Can't rep, have to spread :P.

----------


## spiderpigz

Very nice program! 

+rep for joo

----------


## masonna

Great <3
Love you

----------


## Poisons

Wow. Just wow, It may be simple but it works a charm.
I'm using it for my twink at the moment.
Thanks very much mate, I'm indebted to you
+rep

----------


## aspra

Just one word -> awesome!!
Thank you thousand times, really!

----------


## Kcaz64

Most excellent. Repped

----------


## superxdude

not casting for me but it will auto catch the fish...windows vista...FTL

----------


## Azujin

I've started to use the bot, and i'm very postitvely surprised, however there's one thing that i would like to see changed, if you wanna get input from a leecher; that is the time the bot gives wow to loot. i often see fish/coins go lost because the bot would simply just start fishing before the fish is looted.

my 5 cents

----------


## T-ReX

Does it work on Vista now?

----------


## DirtyMetis

By far the best Fishbot I've used to date, though it's been acting up for me lately. Used it without a hitch for a long time but recently reformatted my laptop and went to try and use MrFishIt and it won't cast now. (Vista x86 w/ admin privileges) Worked fine before, no idea what's going on now. Still function on my XP machine, so *shrug*.

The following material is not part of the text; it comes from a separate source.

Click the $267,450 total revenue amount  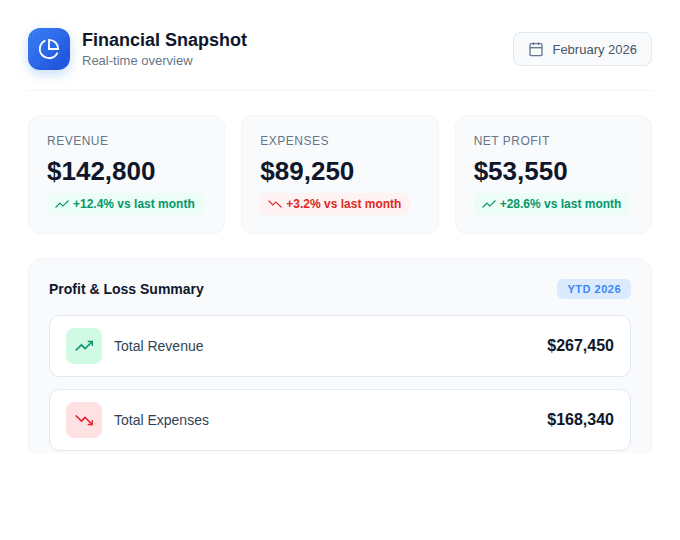coord(580,346)
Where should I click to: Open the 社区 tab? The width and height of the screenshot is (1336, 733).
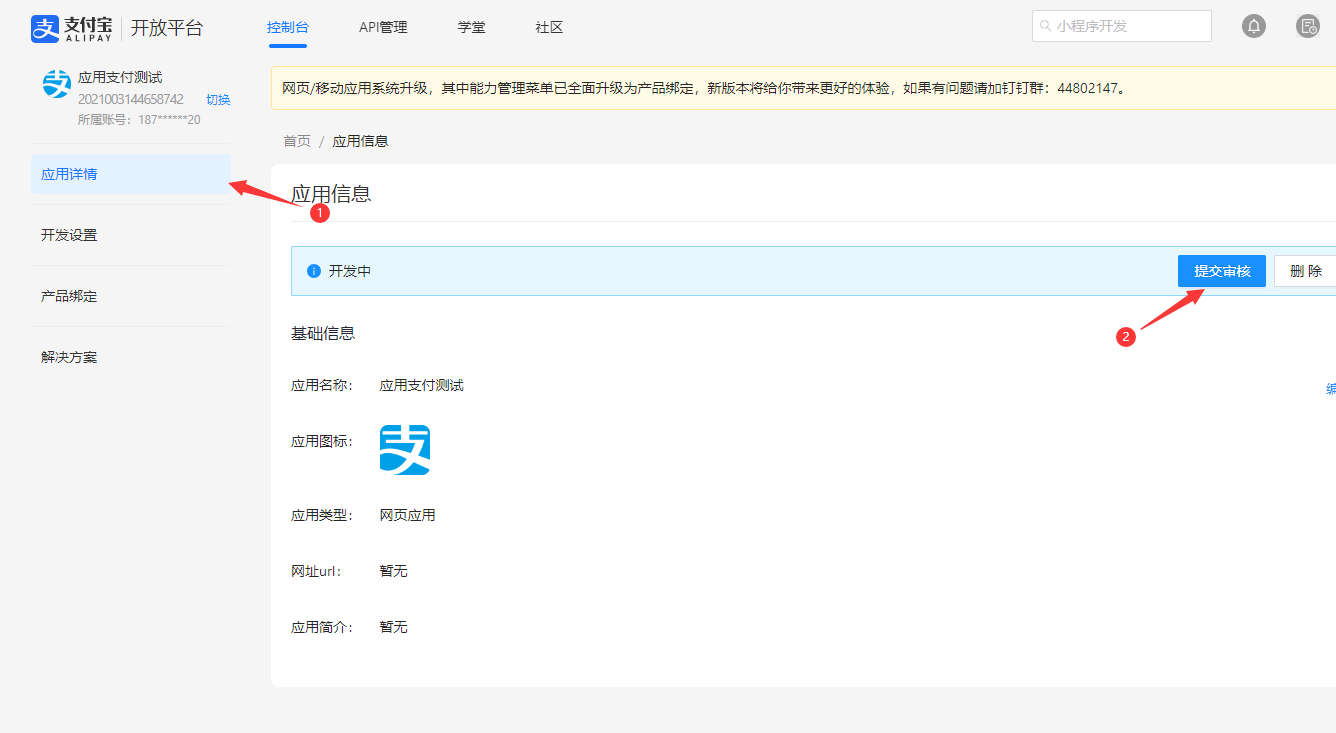pos(549,28)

Also, I too would like to chime in on the issue of allowing for more time to loot the fish. Works great but if I'm downloading anything else while the bot is running (even streaming some music from the net) my latency is just enough that I can't loot before it casts again. Not to mention it looks somewhat suspicious from an outside perspective when the bot is casting so quickly from the catch. Just my $0.02.

Otherwise, beautiful program, fully intend to keep using it (even if I have to throw a separate partition on my notebook and do an XP bootup just to utilize)  :Wink:

----------


## marsa

ill try on trial first +rep

----------


## pewpewlazerz

this is an awesome bot +REPZ

----------


## Nesox

> Also, I too would like to chime in on the issue of allowing for more time to loot the fish. Works great but if I'm downloading anything else while the bot is running (even streaming some music from the net) my latency is just enough that I can't loot before it casts again. Not to mention it looks somewhat suspicious from an outside perspective when the bot is casting so quickly from the catch. Just my $0.02.



hehe well in the new version there's an option you can set to make it wait for x ms before looting. I think i shoud have it done until saturday or tomorrow night still need to do some more testing  :Smile:

----------


## Kuri

i tried yesterday and yes, its working :-) but i hadnt any fish in my bags, just cast, catch, cast..
anyway I just want skill to 450 so I dont care  :Smile: 
thanx sir for ur gr8 work

----------


## Alth

> i tried yesterday and yes, its working :-) but i hadnt any fish in my bags, just cast, catch, cast..
> anyway I just want skill to 450 so I dont care 
> thanx sir for ur gr8 work


Have you got autoloot turned on (in wow interface options)?

----------


## DirtyMetis

> hehe well in the new version there's an option you can set to make it wait for x ms before looting. I think i shoud have it done until saturday or tomorrow night still need to do some more testing


You, sir, are officially my new hero - even moreso than before  :Wink:  Looking forward to the update!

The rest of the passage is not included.